== GIVEN RECORDS

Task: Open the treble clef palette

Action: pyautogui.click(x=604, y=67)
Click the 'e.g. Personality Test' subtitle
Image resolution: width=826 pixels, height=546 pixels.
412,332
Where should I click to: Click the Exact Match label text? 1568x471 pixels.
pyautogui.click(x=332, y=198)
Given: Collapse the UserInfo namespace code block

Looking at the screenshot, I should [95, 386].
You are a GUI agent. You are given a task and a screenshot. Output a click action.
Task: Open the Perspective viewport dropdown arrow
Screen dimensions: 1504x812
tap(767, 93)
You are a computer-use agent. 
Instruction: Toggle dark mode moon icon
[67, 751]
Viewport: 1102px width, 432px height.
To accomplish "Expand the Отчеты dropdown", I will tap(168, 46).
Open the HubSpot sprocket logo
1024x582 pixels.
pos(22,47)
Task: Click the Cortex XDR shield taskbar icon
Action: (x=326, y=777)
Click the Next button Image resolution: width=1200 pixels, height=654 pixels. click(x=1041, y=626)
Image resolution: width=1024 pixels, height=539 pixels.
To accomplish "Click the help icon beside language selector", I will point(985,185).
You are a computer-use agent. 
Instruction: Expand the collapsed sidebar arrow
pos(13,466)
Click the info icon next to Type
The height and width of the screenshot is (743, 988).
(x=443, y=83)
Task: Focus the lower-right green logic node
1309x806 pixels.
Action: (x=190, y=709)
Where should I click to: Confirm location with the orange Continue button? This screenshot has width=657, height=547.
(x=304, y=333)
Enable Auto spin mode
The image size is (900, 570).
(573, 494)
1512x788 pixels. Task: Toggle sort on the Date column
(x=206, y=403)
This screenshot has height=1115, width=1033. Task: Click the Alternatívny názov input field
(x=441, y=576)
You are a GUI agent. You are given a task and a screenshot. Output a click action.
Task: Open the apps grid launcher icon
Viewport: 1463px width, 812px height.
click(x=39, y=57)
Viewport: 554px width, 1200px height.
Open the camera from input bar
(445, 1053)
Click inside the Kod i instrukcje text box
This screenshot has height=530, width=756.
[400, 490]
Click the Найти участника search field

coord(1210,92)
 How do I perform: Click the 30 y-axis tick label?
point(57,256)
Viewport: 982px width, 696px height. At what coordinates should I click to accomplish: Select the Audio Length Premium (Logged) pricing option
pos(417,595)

====

**WORK ITEM:**
Write the material out once more, exactly as it reads.

**ANSWER TO THE PROBLEM:**
Task: Open the treble clef palette

Action: pyautogui.click(x=604, y=67)
Click the 'e.g. Personality Test' subtitle
Image resolution: width=826 pixels, height=546 pixels.
412,332
Where should I click to: Click the Exact Match label text? 1568x471 pixels.
pyautogui.click(x=332, y=198)
Given: Collapse the UserInfo namespace code block

Looking at the screenshot, I should [95, 386].
You are a GUI agent. You are given a task and a screenshot. Output a click action.
Task: Open the Perspective viewport dropdown arrow
Screen dimensions: 1504x812
tap(767, 93)
You are a computer-use agent. 
Instruction: Toggle dark mode moon icon
[67, 751]
Viewport: 1102px width, 432px height.
To accomplish "Expand the Отчеты dropdown", I will tap(168, 46).
Open the HubSpot sprocket logo
1024x582 pixels.
pos(22,47)
Task: Click the Cortex XDR shield taskbar icon
Action: (x=326, y=777)
Click the Next button Image resolution: width=1200 pixels, height=654 pixels. click(x=1041, y=626)
Image resolution: width=1024 pixels, height=539 pixels.
To accomplish "Click the help icon beside language selector", I will point(985,185).
You are a computer-use agent. 
Instruction: Expand the collapsed sidebar arrow
pos(13,466)
Click the info icon next to Type
The height and width of the screenshot is (743, 988).
(x=443, y=83)
Task: Focus the lower-right green logic node
1309x806 pixels.
Action: (x=190, y=709)
Where should I click to: Confirm location with the orange Continue button? This screenshot has width=657, height=547.
(x=304, y=333)
Enable Auto spin mode
The image size is (900, 570).
(573, 494)
1512x788 pixels. Task: Toggle sort on the Date column
(x=206, y=403)
This screenshot has height=1115, width=1033. Task: Click the Alternatívny názov input field
(x=441, y=576)
You are a GUI agent. You are given a task and a screenshot. Output a click action.
Task: Open the apps grid launcher icon
Viewport: 1463px width, 812px height.
click(x=39, y=57)
Viewport: 554px width, 1200px height.
Open the camera from input bar
(445, 1053)
Click inside the Kod i instrukcje text box
This screenshot has height=530, width=756.
[400, 490]
Click the Найти участника search field

coord(1210,92)
 How do I perform: Click the 30 y-axis tick label?
point(57,256)
Viewport: 982px width, 696px height. At what coordinates should I click to accomplish: Select the Audio Length Premium (Logged) pricing option
pos(417,595)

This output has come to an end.